Extracted records:
* * *

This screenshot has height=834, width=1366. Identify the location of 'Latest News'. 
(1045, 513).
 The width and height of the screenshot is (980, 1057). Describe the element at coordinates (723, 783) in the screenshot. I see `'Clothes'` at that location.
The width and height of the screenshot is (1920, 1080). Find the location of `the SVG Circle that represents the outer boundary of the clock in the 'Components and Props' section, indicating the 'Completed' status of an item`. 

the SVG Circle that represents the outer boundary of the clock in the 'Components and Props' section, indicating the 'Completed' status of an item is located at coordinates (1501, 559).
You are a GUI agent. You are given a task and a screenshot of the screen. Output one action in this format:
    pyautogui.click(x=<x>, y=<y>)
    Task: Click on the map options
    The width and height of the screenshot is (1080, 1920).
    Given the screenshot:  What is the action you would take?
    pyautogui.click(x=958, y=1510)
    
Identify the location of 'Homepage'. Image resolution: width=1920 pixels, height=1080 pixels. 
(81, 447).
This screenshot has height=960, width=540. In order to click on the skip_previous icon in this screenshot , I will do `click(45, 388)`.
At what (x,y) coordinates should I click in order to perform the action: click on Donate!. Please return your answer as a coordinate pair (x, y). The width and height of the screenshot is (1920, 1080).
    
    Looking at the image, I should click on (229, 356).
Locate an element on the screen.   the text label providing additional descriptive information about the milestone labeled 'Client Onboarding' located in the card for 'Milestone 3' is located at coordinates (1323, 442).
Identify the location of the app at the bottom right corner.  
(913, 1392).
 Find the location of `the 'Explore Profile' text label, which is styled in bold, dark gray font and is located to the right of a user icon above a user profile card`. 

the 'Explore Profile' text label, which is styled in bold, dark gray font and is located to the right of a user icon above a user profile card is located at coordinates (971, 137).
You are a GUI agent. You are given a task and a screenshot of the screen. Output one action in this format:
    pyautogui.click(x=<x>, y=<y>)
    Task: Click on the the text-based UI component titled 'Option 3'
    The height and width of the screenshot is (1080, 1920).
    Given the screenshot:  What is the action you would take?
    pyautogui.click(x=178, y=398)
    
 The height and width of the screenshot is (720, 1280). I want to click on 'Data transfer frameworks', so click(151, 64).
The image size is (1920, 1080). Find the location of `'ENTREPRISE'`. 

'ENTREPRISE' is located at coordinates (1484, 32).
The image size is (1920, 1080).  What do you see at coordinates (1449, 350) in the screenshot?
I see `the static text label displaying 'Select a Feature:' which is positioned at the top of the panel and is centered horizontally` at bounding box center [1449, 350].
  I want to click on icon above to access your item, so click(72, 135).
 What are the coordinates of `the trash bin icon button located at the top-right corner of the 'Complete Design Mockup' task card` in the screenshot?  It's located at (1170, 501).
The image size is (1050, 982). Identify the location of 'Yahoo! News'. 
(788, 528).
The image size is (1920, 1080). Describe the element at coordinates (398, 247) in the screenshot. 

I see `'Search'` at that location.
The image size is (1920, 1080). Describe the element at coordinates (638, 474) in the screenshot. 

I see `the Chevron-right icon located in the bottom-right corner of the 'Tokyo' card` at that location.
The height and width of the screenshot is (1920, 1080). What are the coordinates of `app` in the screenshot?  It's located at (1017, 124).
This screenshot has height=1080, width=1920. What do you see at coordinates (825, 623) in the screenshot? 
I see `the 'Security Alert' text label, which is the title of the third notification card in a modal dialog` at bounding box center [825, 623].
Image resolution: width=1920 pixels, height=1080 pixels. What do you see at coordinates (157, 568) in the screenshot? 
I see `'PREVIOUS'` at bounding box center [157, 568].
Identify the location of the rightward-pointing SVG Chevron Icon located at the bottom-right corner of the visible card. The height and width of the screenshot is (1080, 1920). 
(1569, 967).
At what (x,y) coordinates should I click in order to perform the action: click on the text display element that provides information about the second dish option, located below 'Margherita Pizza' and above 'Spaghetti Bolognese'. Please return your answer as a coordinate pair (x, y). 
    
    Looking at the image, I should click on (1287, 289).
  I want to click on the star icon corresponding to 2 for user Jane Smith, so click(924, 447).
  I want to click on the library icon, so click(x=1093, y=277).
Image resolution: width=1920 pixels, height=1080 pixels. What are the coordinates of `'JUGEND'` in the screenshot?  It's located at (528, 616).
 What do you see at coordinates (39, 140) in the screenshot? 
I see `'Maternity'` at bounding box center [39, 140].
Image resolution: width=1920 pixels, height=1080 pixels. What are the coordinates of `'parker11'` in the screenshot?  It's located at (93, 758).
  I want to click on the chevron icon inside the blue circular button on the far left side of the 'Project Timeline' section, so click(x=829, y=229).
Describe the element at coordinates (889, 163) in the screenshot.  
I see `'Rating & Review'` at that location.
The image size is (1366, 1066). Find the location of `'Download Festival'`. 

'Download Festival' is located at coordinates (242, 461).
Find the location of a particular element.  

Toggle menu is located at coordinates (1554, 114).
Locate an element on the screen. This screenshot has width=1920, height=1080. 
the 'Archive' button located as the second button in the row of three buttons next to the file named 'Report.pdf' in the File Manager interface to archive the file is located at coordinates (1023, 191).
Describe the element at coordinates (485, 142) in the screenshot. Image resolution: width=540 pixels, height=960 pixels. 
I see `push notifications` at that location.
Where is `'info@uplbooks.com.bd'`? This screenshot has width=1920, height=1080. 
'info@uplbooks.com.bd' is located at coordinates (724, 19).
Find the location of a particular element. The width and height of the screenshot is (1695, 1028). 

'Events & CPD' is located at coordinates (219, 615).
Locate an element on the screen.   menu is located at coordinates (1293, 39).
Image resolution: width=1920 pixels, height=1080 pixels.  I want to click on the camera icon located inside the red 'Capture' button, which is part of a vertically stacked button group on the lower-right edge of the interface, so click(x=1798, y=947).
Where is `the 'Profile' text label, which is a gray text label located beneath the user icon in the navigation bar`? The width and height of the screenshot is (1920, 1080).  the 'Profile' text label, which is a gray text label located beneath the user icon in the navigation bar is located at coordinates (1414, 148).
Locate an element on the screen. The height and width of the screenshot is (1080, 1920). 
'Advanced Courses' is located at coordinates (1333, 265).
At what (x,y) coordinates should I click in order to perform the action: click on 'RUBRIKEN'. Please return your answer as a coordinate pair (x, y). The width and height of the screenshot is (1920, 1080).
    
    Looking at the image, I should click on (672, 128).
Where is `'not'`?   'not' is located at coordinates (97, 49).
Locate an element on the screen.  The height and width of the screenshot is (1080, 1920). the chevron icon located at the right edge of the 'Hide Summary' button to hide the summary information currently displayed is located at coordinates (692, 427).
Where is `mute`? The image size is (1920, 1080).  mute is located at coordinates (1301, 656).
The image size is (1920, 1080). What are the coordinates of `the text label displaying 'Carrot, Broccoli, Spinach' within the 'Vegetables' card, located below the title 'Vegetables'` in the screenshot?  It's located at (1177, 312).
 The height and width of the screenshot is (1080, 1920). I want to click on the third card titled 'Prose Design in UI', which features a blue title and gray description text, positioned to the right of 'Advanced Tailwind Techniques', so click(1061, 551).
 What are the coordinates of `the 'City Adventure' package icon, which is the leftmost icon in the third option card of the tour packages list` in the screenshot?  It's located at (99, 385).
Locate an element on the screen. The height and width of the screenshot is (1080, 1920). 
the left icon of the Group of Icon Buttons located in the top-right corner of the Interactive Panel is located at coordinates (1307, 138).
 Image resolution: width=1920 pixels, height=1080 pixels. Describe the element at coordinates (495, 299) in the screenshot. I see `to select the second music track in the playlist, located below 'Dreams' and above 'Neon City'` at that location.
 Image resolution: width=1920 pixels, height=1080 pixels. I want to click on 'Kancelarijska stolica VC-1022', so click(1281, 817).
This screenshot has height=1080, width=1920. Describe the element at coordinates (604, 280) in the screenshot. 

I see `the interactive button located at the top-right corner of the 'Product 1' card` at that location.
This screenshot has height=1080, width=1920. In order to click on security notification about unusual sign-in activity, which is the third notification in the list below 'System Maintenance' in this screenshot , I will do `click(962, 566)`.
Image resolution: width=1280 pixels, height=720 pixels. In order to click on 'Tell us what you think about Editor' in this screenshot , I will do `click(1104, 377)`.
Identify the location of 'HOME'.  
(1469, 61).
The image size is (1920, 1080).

* * *

Set problem:
Copy out word for word the section of the entries above that begins with the line containing "Describe the element at coordinates (889, 163)" and ends with the line containing "coordinates (242, 461).", both of those lines included.

Finished answer:
Describe the element at coordinates (889, 163) in the screenshot.  
I see `'Rating & Review'` at that location.
The image size is (1366, 1066). Find the location of `'Download Festival'`. 

'Download Festival' is located at coordinates (242, 461).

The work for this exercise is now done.